In an effort to oversee the debt collection process and maintain an atmosphere free of bias, coercion, etc., the Federal Trade Commission enforces the Fair Debt Collection Practices Act (FDCPA). As an educated consumer you may want to make yourself aware of some of the more important provisions of the FDCPA should you ever become involved in a debt collection scenario.

A debt collector can be a person, an agency, or a lawyer who regularly collects owed debts/monies. Debt collectors can also be companies who buy off debts and then try to recoup their own monies. During said collection process the debt collector is expressly forbidden from engaging in unfair, deceptive, or injurious practices in an effort to recoup monetary debts. The monetary debts referred to here include such things as credit card accounts, car loans, medical bills, home mortgages, etc. Monies owed referential to a business enterprise are not covered by the FDCPA.

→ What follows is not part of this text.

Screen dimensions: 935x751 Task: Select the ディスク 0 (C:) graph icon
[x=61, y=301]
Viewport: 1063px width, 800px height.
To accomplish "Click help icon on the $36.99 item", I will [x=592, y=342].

A debt collector must follow certain protocols. They should not be contacting you prior to 8:00 A.M. or after 9:00 P.M. unless you are personally amenable to such hours. If you are not allowed to receive phone calls at work the debt collector must abide by this rule. But…you have to inform him/her of such conditions either orally or in writing. It might not be a bad idea to talk to a bona fide collector at least once to ascertain the veracity of the debt and their/your information and understanding of the issue. If you prefer there be no further contact, document your position in writing. This will NOT stop the legal debt collection process. It will/should stop further informal collection attempts. It will also NOT stop possible future communication regarding legal remedies which may be initiated.

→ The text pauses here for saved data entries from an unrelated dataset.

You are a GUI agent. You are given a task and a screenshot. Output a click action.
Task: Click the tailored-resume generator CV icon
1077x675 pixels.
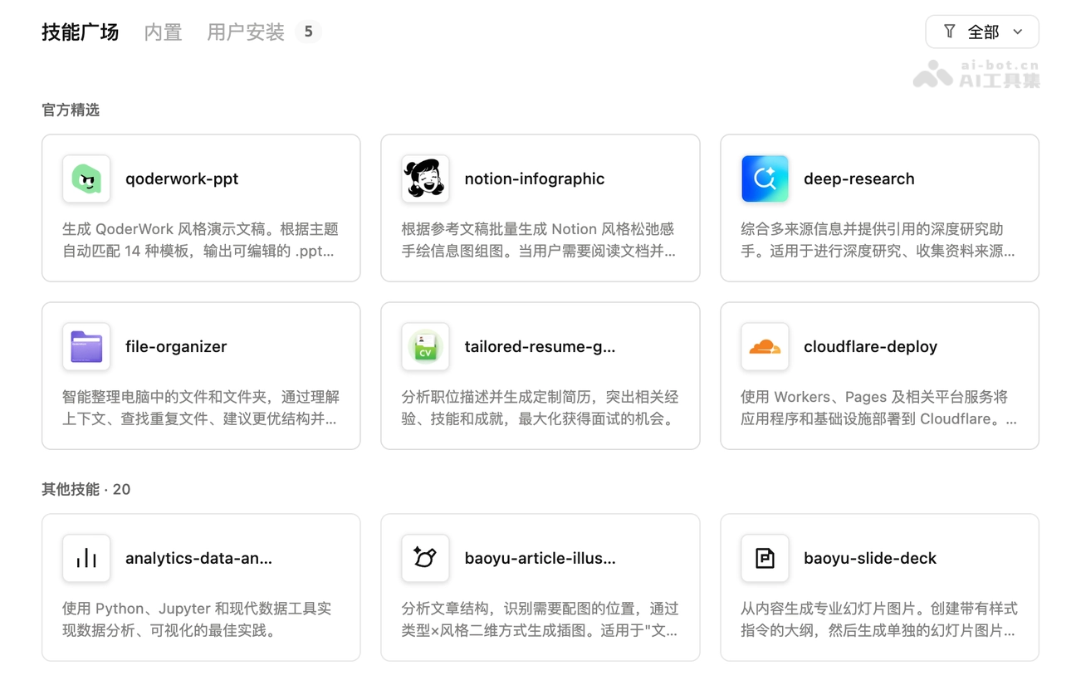click(425, 346)
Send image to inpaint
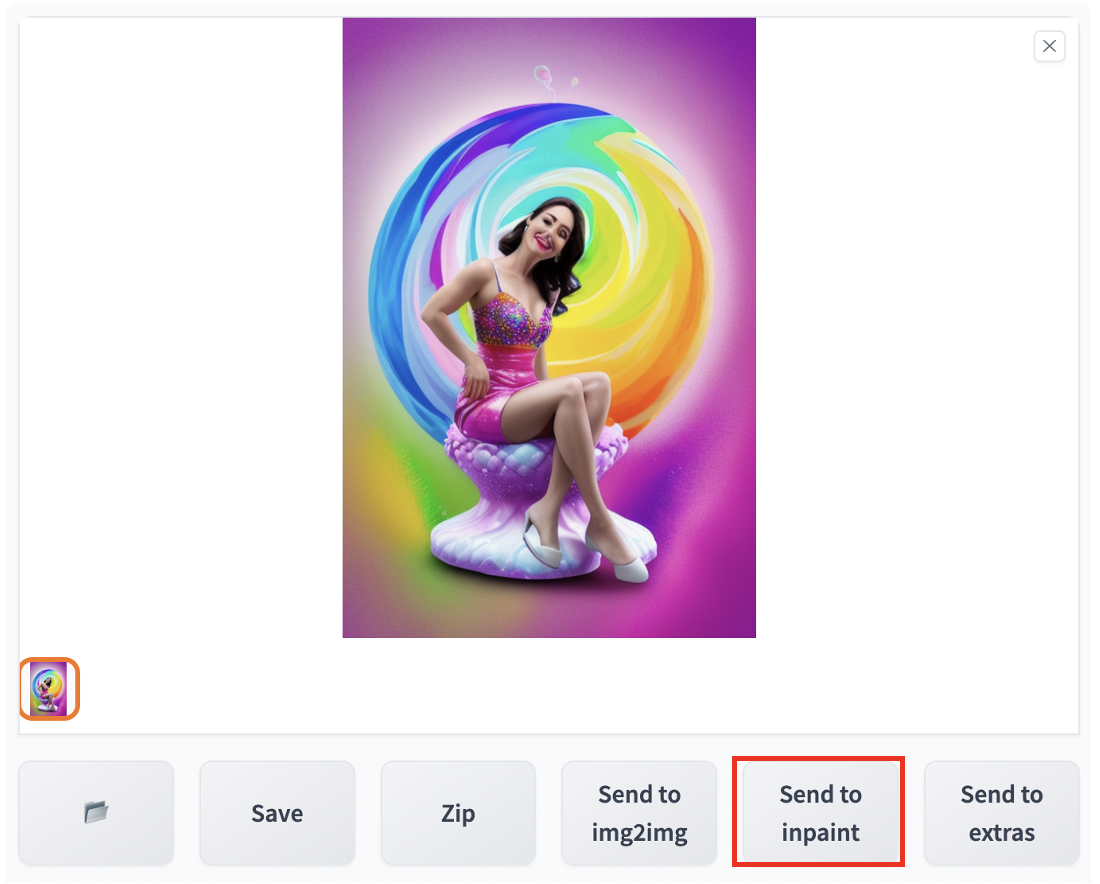This screenshot has width=1100, height=884. click(820, 812)
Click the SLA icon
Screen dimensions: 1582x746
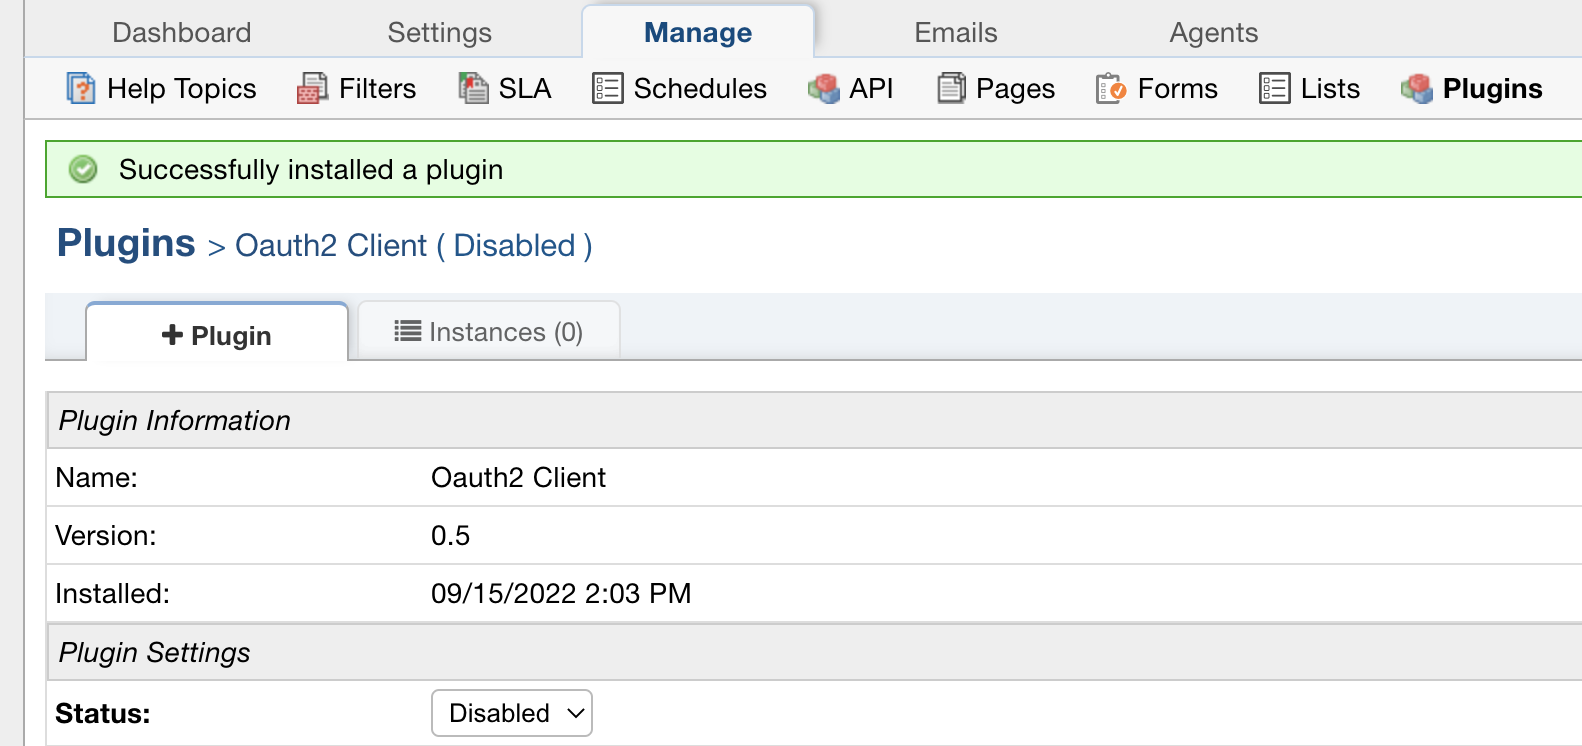click(x=473, y=89)
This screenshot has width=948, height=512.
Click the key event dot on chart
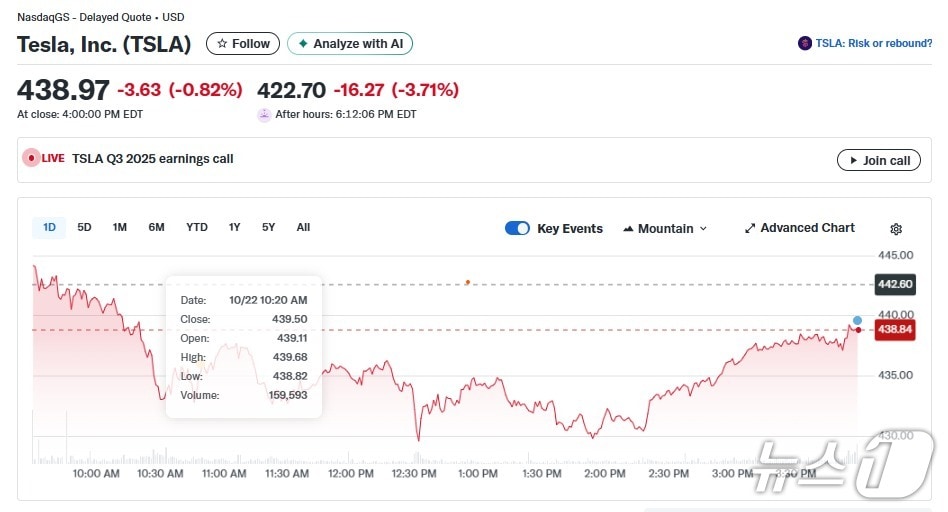[468, 282]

I an effort to speak with you a debt collector can speak with a third party with an eye toward securing an active phone number, address, or current place of employment. NOTHING else may be discussed. Such contacts should be one time occurrences. If conversations do take place the debt collector must memorialize such conversations by sending you a written notice (validation notice) which should include the amount of your debt, the name of the creditor(s), and the avenues available to dispute the debt. This written communication should be written within five days of oral conversations. ALSO, be aware that if you send a response letter to a validation notice stating that you do not owe the amount in question or requesting more information/verification of the purported debt, further contact by the debt collector must cease. Make sure you send such a communiqué within thirty days of receipt of such a validation notice. If you have engaged legal representation, debt collectors should be speaking with your ATTORNEY ONLY!

So what practices will be considered injurious, deceptive, and/or unfair? Prohibited practices include but may not be limited to (1) engaging in verbal or physical harassment (2) calling you repeatedly (3) putting your name on a “bad debtor” list (4) engaging in overt lies to recoup funds (5) threatening to have you arrested (6) collecting interest/fees/charges above the amount of your debt unless state law expressly allows for same (7) misrepresenting their ability/intention to institute legal proceedings against you.

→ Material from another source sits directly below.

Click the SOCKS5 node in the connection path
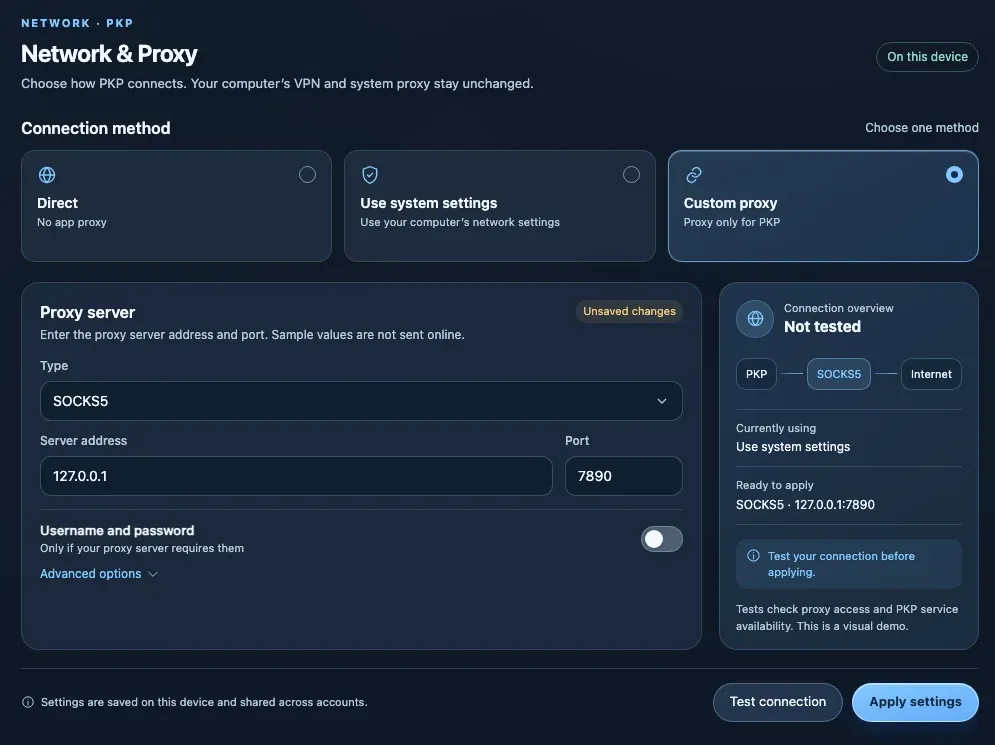Viewport: 995px width, 745px height. tap(838, 374)
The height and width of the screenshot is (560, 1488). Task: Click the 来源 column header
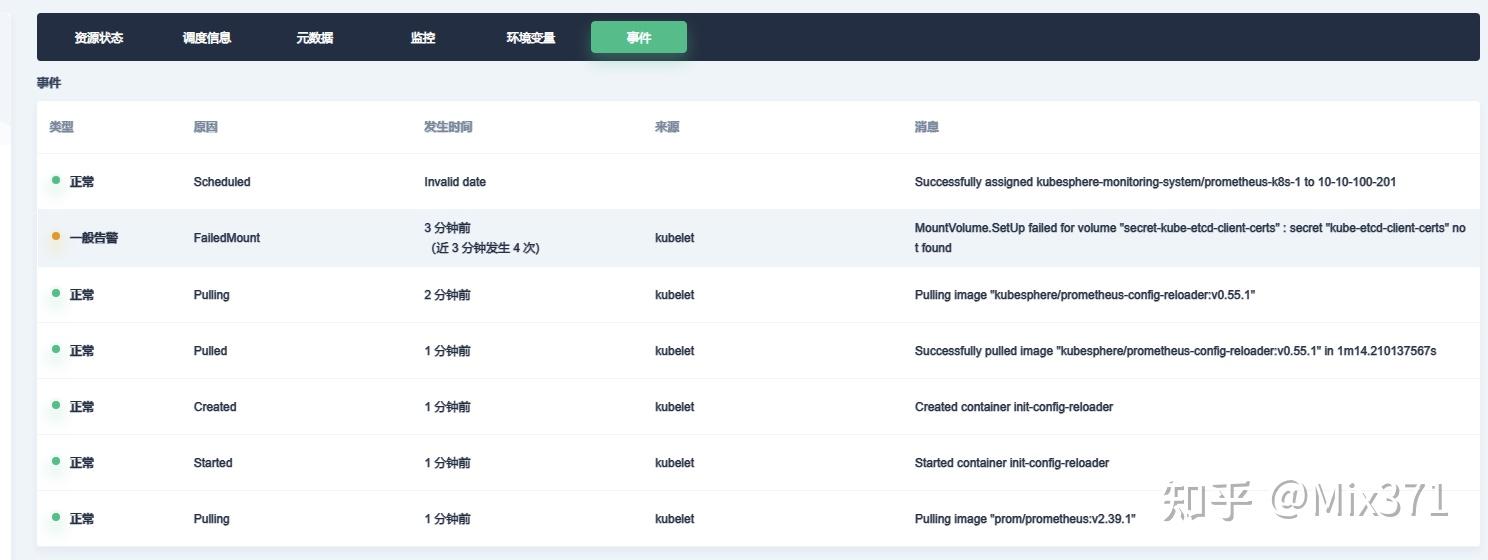click(x=667, y=127)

If a debt collector violates tenets of the FDCPA you do have recourse as a consumer. You can file a lawsuit within one year of the supposed breach of the rules on the part of the collector. Proven illegal collection practices can result in the awarding of damages to the consumer of up to $1000. This will in NO WAY negate the original debt which instigated the onset of the collection process.

Problems with debt collectors should be reported to your state Attorney General’s Office and the Federal Trade Commission. State statutes can be reviewed with you to determine an appropriate course of action should illegal collection practices come to light.